Your assignment:
Return the following from the records below: each line, word for word, starting with the line that contains "The height and" and going on through the line that contains "Task: Click the", with nothing outside that range.

• • • • • • •

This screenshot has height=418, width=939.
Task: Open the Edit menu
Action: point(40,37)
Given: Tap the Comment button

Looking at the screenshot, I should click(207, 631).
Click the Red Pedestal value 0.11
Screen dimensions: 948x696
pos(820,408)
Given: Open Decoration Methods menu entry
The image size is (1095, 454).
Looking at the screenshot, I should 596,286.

• • • • • • •

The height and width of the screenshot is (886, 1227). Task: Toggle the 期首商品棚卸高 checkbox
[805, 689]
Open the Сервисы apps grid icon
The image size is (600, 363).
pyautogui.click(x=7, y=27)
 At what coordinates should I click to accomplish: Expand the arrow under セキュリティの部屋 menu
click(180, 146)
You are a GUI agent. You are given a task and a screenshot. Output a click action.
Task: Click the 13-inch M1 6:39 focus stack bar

• • • • • • •

Answer to this exercise:
The height and width of the screenshot is (886, 1227). Task: Toggle the 期首商品棚卸高 checkbox
[805, 689]
Open the Сервисы apps grid icon
The image size is (600, 363).
pyautogui.click(x=7, y=27)
 At what coordinates should I click to accomplish: Expand the arrow under セキュリティの部屋 menu
click(180, 146)
You are a GUI agent. You are given a task and a screenshot. Output a click action.
Task: Click the 13-inch M1 6:39 focus stack bar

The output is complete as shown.